• PROBLEM TO SOLVE: Check each line of the material for the string "agent", and copy the lines that have it.

• MATERIAL PROVIDED:
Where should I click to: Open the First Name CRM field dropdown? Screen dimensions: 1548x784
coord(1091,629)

--

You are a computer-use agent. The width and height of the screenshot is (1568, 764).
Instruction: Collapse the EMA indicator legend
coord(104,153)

---

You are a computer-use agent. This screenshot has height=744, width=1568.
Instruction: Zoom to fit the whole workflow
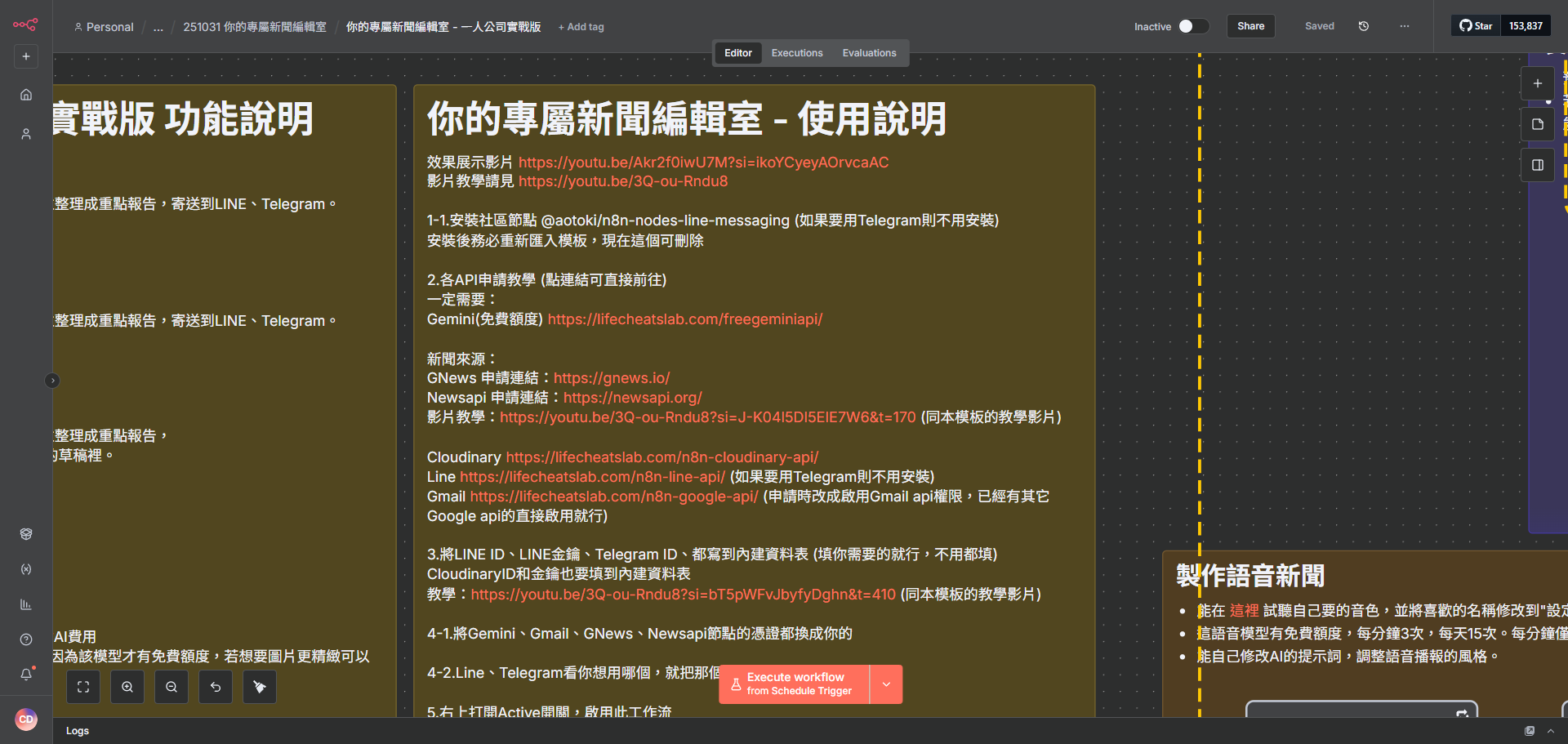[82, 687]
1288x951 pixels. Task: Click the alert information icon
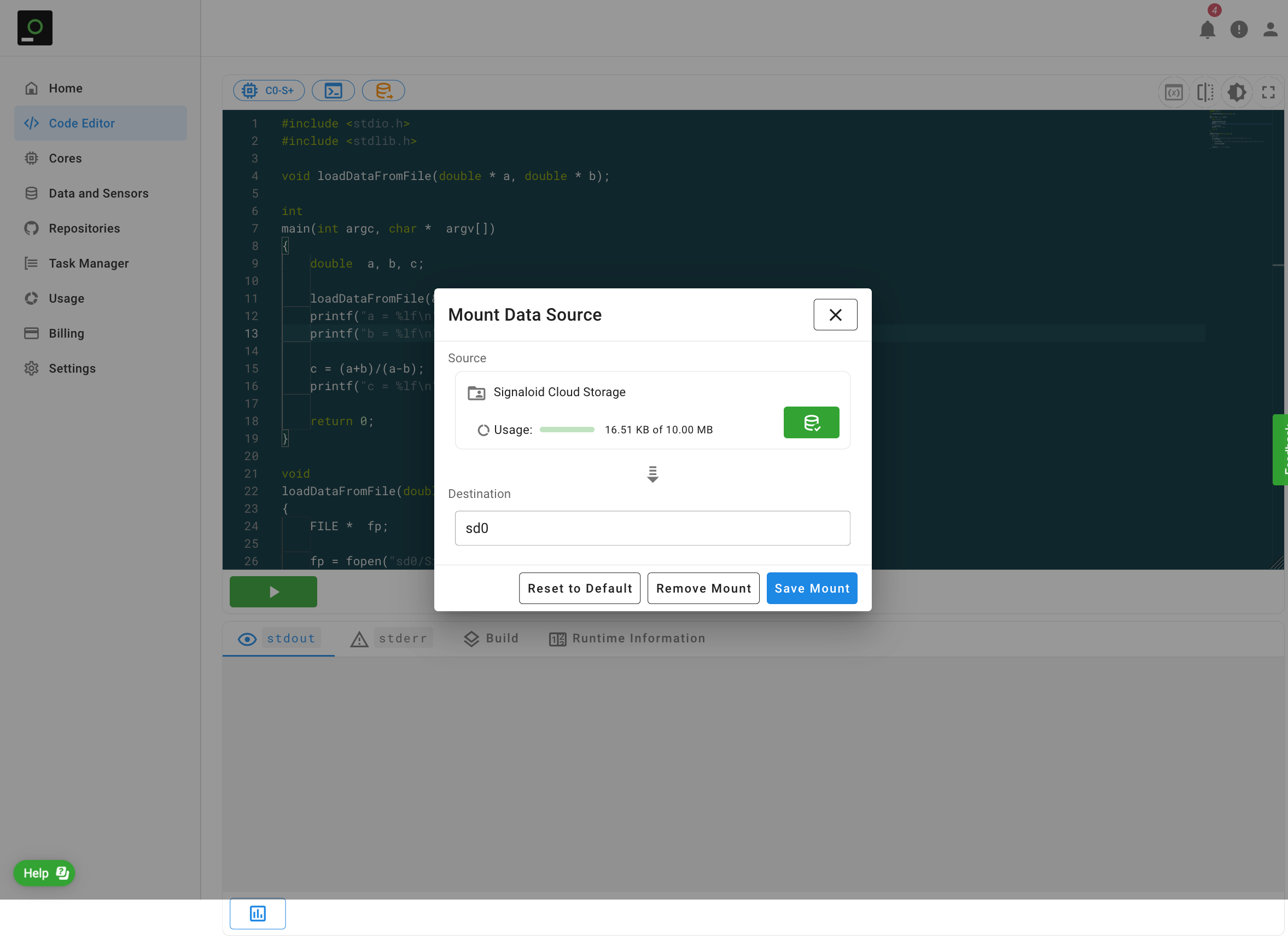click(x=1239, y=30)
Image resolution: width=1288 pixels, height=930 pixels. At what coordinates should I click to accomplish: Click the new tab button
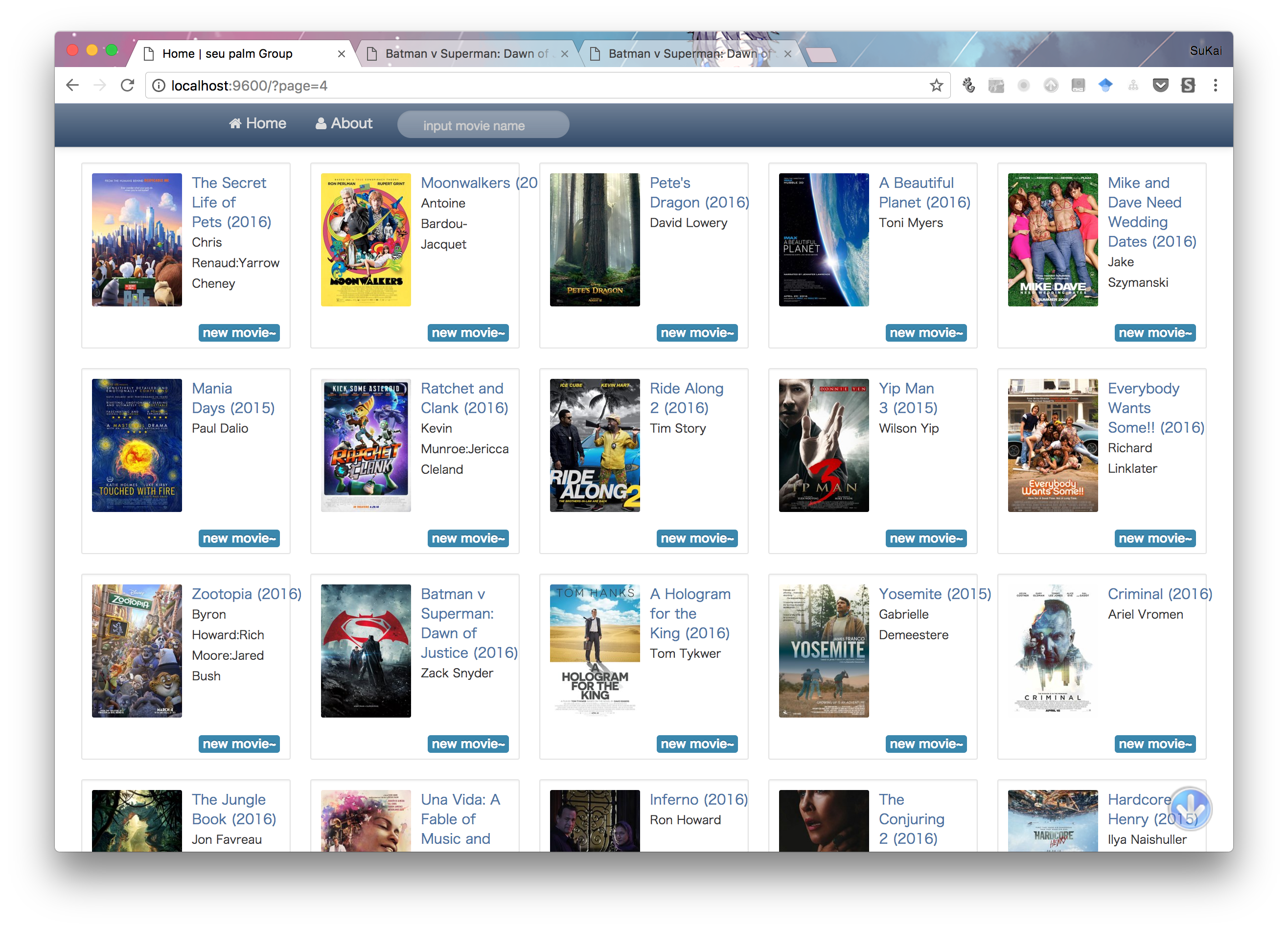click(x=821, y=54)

• OUTPUT OF THE TASK:
You are a computer-use agent. The width and height of the screenshot is (1568, 764).
You are a computer-use agent. This screenshot has height=744, width=1568.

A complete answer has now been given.